Have you ever noticed how sometimes we can transform a simple frustration into a gigantic tragedy?
Something doesn’t happen as planned:
# Our train is late and we are going to miss an important appointment
# We have to pay more taxes than we thought
# Our employer is reorganizing the company and our responsibilities or schedule have to change
# We already have a million things to do and another task falls on our desk at work.
We constantly have to change our plans, to adapt, to make efforts and to not resist what is happening to us. Our frustration transforms itself in worldwide tragedy. The problem gets so big that we feel threatened.

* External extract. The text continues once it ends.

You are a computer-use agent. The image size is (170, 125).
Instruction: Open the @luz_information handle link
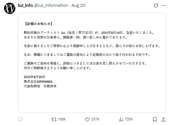(51, 6)
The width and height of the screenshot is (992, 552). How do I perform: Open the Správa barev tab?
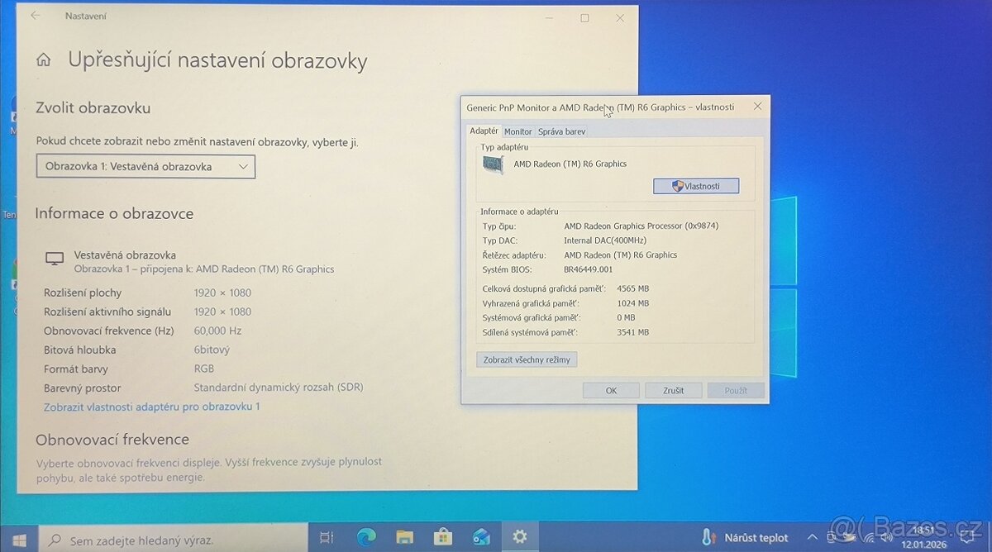(x=561, y=131)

I remember this happened to me. I had a big day of work ahead of me, multiple phone appointments with my clients. My coaching work happens on the phone 98% and my clients are in the United States, in Canada, Europe, Asia; they can be anywhere in the world. That being said, I use an Internet system to communicate to avoid massive bills. This morning, as I was turning on my computer at 8:40am, I noticed that my Internet connection wasn’t working properly and kept going offline…and my first phone appointment was already 20 minutes late! I started to panic and I heard myself say: “They are going to kill my business if it keeps going this way, if my connection doesn’t work it’ll cost me a fortune.” My words were clearly exaggerated.
This tendency to overreact happens to all of us, sometimes, and too often to some of us. We find ourselves saying things like “ This is killing me”,“They are so damn stupid”, “They can’t do anything right”, “What a bunch of incompetent”, “This is a disaster”.